The C 1s spectrum for adventitious carbon can be fit by defining a peak constrained to be 1.5 eV above the main peak, of equal FWHM to the main peak (C-C, C-H). This higher binding energy peak is ascribed to alcohol and/or ester functionality (C-OH, C-O-C). Further high binding energy components can be added if required. For example: C=O at approximately 3 eV above the main peak and O-C=O at 4 to 4.5 eV above the main peak. One or both of these peaks may have to be constrained to the FWHM of the main peak if they are poorly resolved.

Spectra from insulating samples can then be charge corrected by shifting all peaks to the adventitious C 1s spectral component (C-C, C-H) binding energy set to 284.8 eV. There is certainly error associated with this assignment.

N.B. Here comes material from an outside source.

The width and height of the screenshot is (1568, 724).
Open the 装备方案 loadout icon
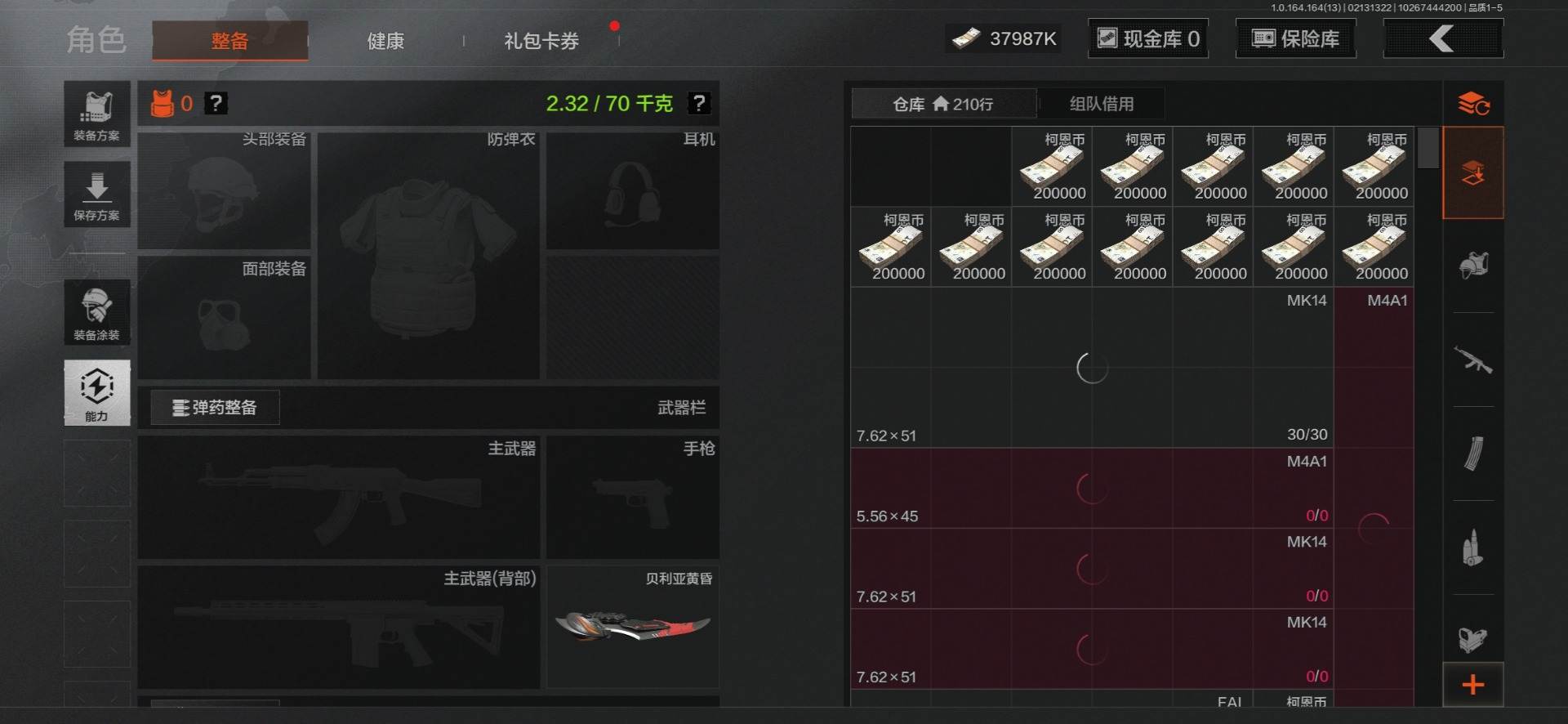pyautogui.click(x=97, y=114)
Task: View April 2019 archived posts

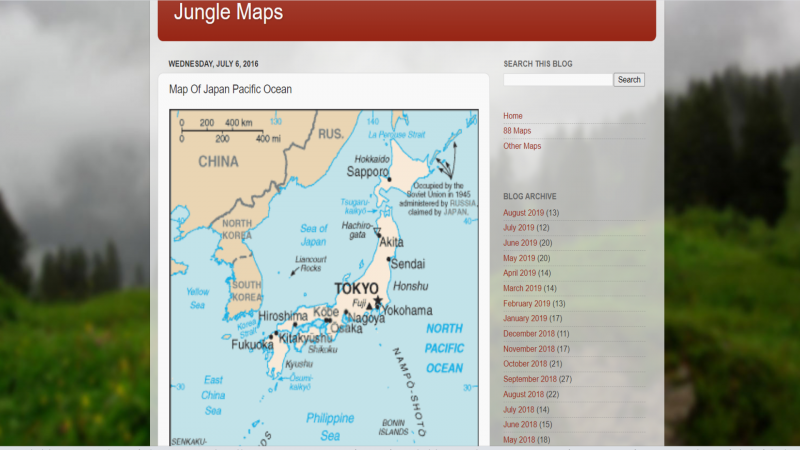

Swift [1] lists a number of studies showing errors ranging from ±0.1eV to ±0.4 eV.  “Newer” studies (late 1970’s) range from ±0.1 to ±0.3 eV. “Older” studies (late 1960’s to early 1970’s) were in the ±0.4eV range – however, reproducibility and resolution of the spectrometers of the time may have played a role.  Barr’s [2] work from 1995 states that error in using adventitious carbon is ±0.2 eV.  Our work [3] in 2002 also suggests error in the ±0.2eV to  ±0.3eV range.  Experience with numerous conducting samples (1995 to present) and a routinely calibrated instrument have shown that the C 1s signal generally ranges from 284.7 eV to as high as 285.2 eV [4].

For organic systems, especially polymers, it is convenient to charge correct to the C-C, C-H signal set to 285.0 eV. This makes for easier comparison to the polymer handbook [5] which uses this number for charge correction.

[1] T.L. Barr, S. Seal, J. Vac. Sci. Technol. A 13(3) (1995) 1239.
[2] P. Swift, Surf. Interface Anal. 4 (1982) 47.
[3] D.J. Miller, M.C. Biesinger, N.S. McIntyre, Surf. Interface Anal. 33 (2002) 299.
[4] M.C. Biesinger, unpublished results
[5] G. Beamson, D. Briggs, High Resolution XPS of Organic Polymers – The Scienta ESCA300 Database Wiley Interscience, 1992.